Supplied material START

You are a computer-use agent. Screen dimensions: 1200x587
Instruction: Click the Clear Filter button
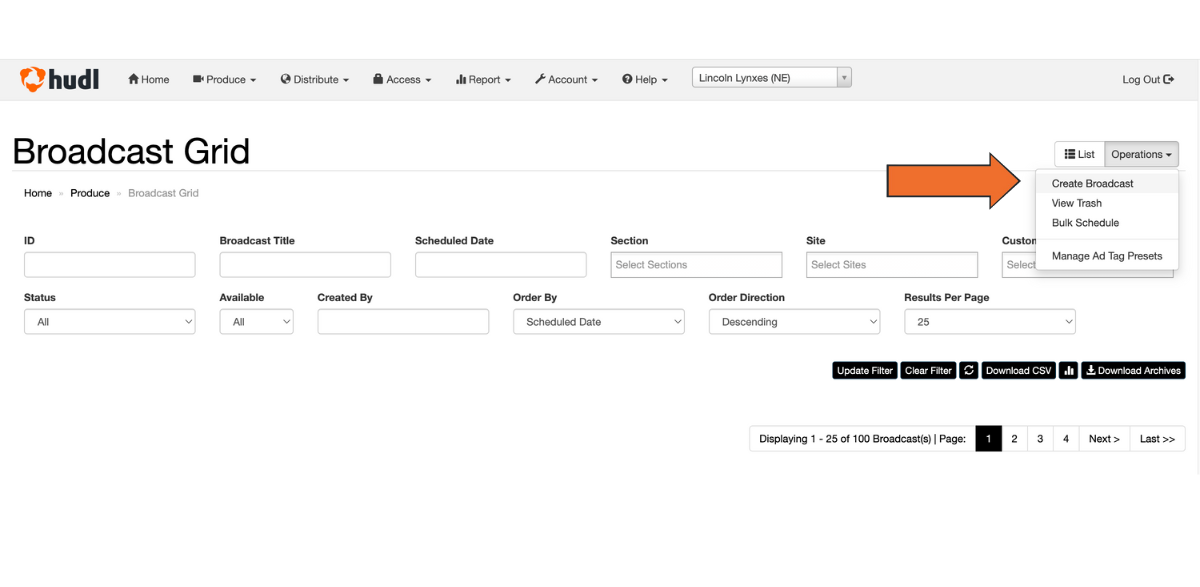927,370
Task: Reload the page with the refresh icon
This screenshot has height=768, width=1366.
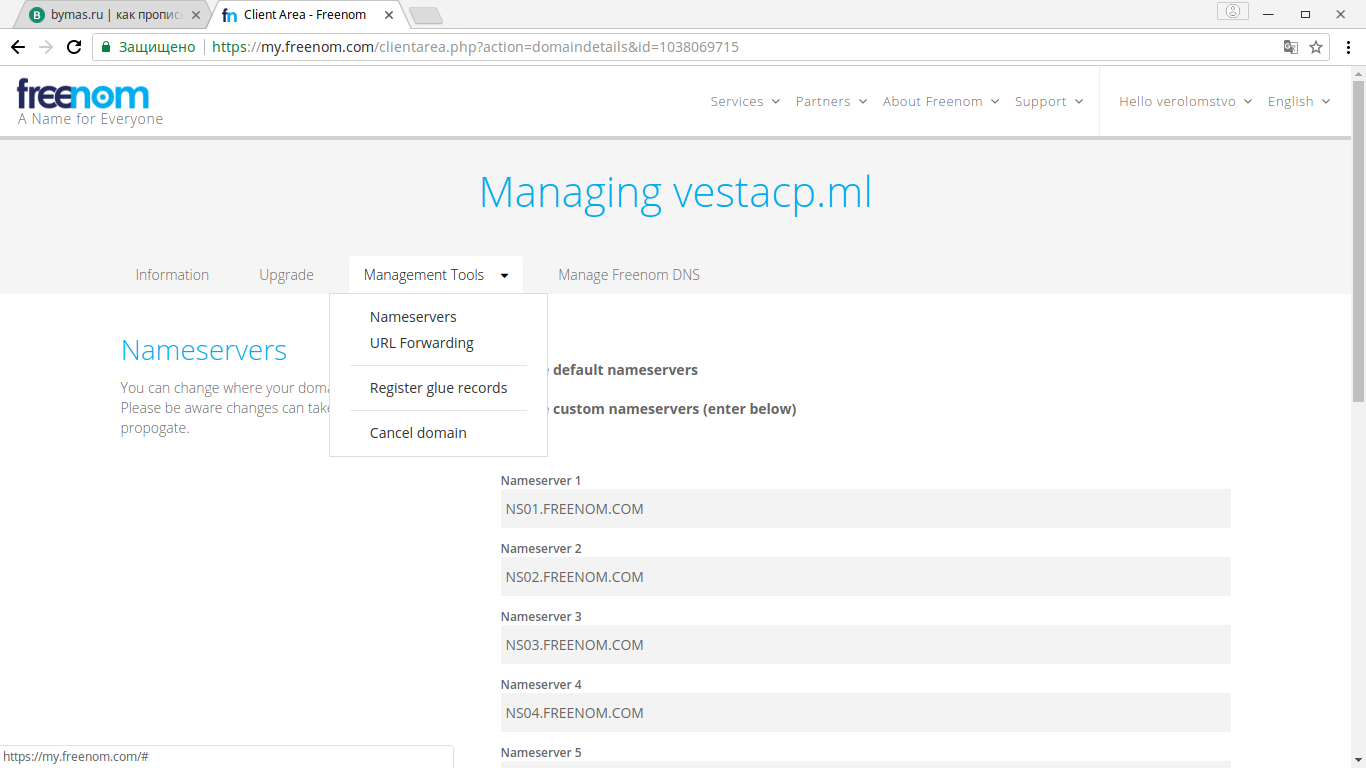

Supplied material END

## Exercise aim
Each record is to be copied word for word, with no images carried over.

## Exercise answer
You are a computer-use agent. Screen dimensions: 1200x587
Instruction: Click the Clear Filter button
927,370
Task: Reload the page with the refresh icon
This screenshot has height=768, width=1366.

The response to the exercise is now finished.